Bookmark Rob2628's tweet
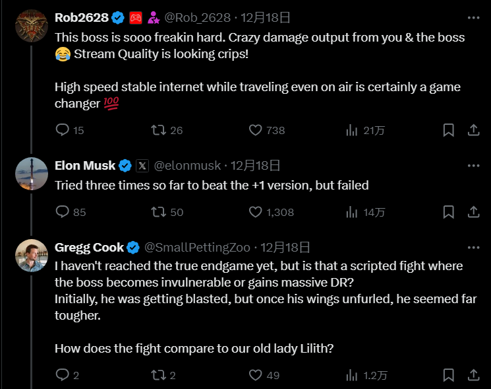 click(x=448, y=130)
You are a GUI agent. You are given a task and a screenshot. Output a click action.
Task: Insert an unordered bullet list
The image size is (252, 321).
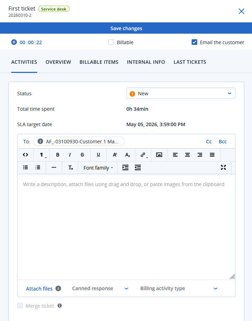pyautogui.click(x=25, y=168)
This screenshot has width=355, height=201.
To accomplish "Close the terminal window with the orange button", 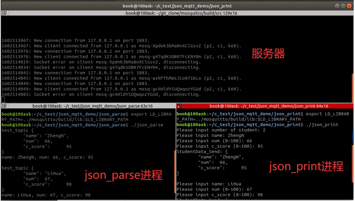I will pos(349,6).

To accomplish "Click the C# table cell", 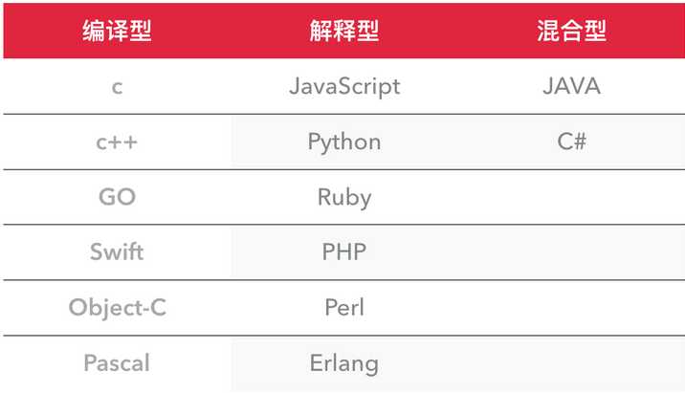I will point(571,142).
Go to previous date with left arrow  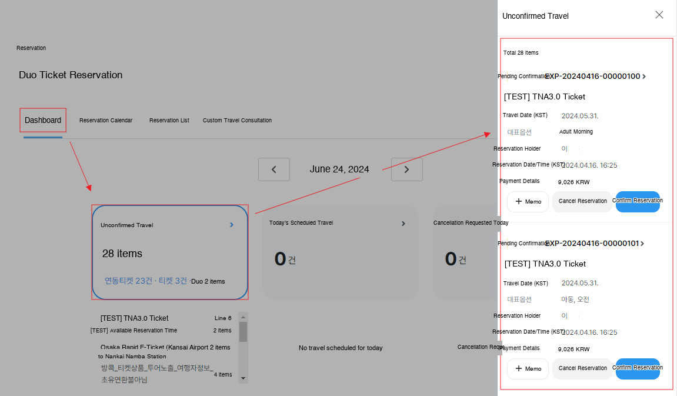pos(274,169)
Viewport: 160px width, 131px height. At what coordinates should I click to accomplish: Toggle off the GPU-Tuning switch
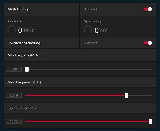tap(148, 9)
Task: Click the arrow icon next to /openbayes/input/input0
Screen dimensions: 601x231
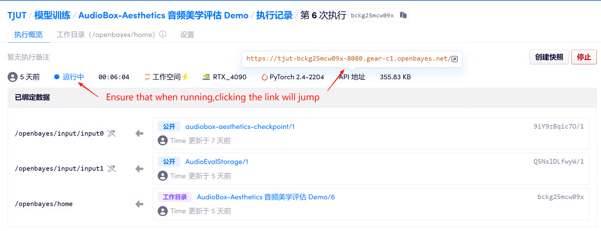Action: (x=139, y=133)
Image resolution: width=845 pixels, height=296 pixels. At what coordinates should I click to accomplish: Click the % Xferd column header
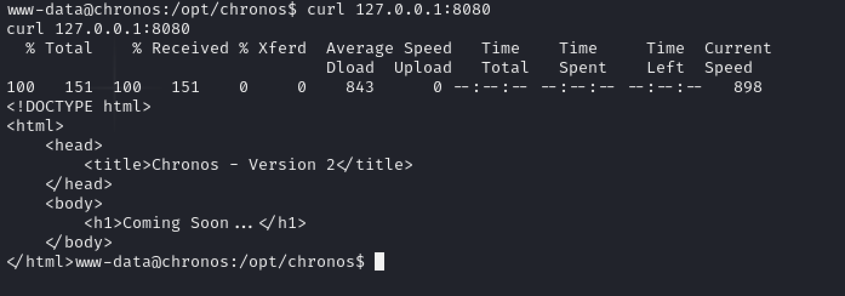tap(272, 48)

━━━

_EXERCISE DETAILS_: In the material above, how many lines hold the string "screenshot"? Give the number and nothing else.

_SOLVED PROBLEM_: 2